● **Brief**
In the rows below, pick out every line that contains the word "emoji" and copy each one. Case counts.

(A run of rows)
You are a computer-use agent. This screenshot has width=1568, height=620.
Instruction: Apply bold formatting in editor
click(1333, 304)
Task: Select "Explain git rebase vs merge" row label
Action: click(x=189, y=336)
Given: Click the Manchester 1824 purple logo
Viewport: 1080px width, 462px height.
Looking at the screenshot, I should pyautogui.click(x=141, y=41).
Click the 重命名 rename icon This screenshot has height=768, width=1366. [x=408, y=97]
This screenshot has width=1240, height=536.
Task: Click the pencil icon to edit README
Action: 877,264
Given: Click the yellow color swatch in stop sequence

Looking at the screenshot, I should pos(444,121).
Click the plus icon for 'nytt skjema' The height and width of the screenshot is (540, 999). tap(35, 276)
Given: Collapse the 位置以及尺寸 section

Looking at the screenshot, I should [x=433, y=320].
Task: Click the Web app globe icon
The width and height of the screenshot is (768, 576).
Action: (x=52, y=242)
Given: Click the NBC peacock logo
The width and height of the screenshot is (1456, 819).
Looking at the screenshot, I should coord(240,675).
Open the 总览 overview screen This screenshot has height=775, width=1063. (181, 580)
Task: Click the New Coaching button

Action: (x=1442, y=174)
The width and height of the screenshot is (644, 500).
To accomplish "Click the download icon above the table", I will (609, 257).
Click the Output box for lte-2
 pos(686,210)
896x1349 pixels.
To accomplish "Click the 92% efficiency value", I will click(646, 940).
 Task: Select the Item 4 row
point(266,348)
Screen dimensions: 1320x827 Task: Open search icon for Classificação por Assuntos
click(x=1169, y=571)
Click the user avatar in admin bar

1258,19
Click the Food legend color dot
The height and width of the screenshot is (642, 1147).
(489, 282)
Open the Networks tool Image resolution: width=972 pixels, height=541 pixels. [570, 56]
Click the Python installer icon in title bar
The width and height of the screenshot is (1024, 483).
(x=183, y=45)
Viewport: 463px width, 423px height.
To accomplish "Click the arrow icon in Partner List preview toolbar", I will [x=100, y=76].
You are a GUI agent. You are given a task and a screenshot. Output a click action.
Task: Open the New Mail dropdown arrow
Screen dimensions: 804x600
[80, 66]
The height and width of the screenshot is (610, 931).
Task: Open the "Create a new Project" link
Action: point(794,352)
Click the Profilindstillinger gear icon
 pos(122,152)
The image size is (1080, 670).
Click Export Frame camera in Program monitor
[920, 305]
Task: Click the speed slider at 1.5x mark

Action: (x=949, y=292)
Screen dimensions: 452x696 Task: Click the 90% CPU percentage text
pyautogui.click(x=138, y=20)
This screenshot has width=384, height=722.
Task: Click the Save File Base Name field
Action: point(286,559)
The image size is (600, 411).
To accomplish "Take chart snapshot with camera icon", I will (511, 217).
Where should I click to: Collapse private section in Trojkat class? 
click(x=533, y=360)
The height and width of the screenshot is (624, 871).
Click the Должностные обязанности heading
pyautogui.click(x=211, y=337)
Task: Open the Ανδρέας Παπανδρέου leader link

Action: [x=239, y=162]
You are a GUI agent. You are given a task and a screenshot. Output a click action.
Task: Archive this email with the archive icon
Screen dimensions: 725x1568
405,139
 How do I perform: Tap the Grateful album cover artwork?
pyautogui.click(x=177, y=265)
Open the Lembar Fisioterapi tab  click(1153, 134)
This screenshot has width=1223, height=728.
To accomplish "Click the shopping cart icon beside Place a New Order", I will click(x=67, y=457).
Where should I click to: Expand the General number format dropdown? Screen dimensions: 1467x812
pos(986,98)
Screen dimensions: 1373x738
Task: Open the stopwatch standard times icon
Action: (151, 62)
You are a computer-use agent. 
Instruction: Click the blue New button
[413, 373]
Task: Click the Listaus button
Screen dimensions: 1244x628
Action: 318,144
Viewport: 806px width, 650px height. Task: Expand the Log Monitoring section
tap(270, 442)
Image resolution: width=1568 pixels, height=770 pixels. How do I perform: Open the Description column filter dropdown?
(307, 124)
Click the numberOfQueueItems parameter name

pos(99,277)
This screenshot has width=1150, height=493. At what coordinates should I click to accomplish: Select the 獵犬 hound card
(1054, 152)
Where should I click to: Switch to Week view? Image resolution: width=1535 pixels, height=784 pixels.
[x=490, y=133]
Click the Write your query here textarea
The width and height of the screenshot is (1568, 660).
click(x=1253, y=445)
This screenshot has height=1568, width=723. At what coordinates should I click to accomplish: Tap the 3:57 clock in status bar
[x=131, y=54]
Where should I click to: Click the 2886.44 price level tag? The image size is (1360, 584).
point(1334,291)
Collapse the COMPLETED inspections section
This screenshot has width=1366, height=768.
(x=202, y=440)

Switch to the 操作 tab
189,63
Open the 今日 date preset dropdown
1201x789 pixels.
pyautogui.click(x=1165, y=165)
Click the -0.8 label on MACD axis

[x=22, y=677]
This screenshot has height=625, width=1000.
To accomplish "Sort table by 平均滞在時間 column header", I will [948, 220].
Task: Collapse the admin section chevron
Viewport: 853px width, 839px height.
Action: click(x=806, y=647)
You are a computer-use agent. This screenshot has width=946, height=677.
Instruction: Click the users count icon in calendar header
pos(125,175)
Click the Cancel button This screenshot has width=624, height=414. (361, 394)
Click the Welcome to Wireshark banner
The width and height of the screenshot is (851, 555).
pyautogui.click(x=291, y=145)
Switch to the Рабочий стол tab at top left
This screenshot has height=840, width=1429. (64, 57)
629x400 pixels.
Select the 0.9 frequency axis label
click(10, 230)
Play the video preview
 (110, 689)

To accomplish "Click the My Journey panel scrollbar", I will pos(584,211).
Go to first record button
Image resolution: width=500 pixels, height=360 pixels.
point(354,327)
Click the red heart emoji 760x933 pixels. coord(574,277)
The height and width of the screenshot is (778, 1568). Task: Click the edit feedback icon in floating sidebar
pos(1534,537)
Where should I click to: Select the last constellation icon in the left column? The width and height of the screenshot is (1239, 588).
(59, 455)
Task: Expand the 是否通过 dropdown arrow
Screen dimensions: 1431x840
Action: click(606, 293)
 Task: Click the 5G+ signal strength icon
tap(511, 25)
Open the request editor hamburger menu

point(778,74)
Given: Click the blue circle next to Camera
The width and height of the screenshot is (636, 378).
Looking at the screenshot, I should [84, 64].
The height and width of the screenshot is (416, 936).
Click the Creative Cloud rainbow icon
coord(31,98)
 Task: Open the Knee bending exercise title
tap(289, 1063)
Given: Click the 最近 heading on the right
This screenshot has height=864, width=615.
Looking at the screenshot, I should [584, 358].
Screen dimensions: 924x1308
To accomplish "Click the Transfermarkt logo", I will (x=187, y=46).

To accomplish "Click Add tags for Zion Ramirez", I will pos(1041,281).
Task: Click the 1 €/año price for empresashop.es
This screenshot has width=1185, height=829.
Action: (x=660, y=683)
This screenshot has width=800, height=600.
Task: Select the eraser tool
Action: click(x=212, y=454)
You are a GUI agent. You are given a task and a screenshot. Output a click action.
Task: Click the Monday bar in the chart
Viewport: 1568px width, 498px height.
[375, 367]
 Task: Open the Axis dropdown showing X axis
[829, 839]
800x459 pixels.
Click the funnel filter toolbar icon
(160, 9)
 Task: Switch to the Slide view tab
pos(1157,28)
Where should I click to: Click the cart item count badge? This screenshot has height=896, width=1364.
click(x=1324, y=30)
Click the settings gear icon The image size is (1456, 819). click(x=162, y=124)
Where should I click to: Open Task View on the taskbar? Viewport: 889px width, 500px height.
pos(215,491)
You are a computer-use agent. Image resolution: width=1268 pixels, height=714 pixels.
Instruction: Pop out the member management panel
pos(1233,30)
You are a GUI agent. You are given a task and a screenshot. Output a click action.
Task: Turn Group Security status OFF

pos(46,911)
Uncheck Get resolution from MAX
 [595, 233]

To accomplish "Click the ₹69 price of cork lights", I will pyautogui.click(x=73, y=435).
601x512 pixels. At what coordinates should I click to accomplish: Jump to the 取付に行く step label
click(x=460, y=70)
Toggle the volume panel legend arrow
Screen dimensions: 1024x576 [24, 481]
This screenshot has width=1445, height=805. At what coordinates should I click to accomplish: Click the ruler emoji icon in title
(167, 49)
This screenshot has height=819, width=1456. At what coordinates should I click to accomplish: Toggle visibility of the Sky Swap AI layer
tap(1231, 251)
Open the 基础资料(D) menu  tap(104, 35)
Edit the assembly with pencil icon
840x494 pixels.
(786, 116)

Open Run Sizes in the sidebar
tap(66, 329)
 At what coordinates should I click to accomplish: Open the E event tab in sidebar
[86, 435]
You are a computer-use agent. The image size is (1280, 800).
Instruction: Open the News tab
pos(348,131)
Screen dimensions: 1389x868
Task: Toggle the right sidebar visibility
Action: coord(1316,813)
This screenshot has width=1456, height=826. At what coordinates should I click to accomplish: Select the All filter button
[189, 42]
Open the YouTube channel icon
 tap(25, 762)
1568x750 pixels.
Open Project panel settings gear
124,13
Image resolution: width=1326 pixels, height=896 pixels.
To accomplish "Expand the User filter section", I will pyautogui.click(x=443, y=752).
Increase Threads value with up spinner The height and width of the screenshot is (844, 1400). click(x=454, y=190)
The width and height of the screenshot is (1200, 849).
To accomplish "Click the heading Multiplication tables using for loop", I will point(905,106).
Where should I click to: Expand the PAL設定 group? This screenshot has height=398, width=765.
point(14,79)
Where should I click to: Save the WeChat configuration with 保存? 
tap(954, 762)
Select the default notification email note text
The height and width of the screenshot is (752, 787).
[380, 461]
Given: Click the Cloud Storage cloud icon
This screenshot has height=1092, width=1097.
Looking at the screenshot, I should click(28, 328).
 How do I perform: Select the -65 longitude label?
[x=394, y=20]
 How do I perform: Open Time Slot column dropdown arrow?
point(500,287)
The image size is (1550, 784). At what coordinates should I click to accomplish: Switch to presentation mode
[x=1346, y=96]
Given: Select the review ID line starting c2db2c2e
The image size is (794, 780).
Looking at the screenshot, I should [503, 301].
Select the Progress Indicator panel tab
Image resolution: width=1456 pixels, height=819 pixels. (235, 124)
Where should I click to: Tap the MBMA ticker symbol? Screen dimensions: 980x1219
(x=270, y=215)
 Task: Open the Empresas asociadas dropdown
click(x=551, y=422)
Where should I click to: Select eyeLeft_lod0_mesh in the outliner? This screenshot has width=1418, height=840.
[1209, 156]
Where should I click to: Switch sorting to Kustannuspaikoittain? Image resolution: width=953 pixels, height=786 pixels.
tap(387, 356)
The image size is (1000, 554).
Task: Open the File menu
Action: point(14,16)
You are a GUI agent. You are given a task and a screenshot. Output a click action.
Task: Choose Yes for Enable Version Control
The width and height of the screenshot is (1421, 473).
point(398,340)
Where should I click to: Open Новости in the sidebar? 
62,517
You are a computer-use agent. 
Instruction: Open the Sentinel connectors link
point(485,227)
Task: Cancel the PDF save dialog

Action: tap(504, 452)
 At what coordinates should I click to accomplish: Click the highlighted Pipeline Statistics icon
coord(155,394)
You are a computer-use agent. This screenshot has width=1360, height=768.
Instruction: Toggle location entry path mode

● **Response to the task**
Click the red heart emoji 760x933 pixels. coord(574,277)
This screenshot has width=1445, height=805. At what coordinates should I click to accomplish: Click the ruler emoji icon in title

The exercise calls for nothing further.